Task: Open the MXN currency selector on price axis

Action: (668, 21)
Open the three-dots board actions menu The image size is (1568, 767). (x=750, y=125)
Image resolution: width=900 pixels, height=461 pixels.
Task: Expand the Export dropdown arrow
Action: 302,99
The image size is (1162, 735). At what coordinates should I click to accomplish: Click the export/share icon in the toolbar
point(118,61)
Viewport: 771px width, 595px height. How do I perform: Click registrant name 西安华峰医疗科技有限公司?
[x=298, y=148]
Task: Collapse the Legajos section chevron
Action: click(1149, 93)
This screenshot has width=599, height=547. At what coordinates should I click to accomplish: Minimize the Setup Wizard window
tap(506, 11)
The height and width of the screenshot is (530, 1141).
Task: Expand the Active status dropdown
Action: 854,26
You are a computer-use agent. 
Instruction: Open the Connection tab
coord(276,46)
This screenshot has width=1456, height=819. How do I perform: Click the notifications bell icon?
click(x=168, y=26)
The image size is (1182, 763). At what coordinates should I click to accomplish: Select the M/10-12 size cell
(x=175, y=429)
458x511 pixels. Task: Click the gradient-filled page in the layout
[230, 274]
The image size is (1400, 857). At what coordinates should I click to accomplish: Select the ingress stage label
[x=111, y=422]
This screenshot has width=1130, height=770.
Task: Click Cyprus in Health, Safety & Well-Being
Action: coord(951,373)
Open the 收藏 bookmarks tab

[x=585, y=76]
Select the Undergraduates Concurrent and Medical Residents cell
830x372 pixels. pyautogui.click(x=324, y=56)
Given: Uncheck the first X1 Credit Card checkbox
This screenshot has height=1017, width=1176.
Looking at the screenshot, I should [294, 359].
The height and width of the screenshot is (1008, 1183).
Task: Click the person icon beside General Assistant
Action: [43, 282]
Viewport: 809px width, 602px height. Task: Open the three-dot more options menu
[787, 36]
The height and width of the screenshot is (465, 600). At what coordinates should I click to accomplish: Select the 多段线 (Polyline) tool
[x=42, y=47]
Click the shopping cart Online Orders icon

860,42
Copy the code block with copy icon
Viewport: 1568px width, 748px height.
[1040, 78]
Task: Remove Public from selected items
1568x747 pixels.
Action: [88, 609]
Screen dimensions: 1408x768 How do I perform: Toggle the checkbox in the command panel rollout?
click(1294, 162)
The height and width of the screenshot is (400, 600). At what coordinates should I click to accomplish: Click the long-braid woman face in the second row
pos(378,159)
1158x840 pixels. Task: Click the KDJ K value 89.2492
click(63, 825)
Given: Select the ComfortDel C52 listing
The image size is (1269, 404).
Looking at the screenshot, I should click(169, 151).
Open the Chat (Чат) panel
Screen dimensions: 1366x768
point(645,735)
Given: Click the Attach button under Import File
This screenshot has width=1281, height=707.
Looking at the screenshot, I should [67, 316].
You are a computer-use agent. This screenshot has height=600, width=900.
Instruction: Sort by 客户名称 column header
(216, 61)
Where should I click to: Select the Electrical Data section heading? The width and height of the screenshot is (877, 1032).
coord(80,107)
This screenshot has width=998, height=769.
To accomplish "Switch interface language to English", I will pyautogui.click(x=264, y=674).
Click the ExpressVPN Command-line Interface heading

Work to be completed - Look through the listing above and copy each line with the word "computer" in it.

Output -
You are a computer-use agent. 
You are a computer-use agent. This screenshot has height=600, width=900.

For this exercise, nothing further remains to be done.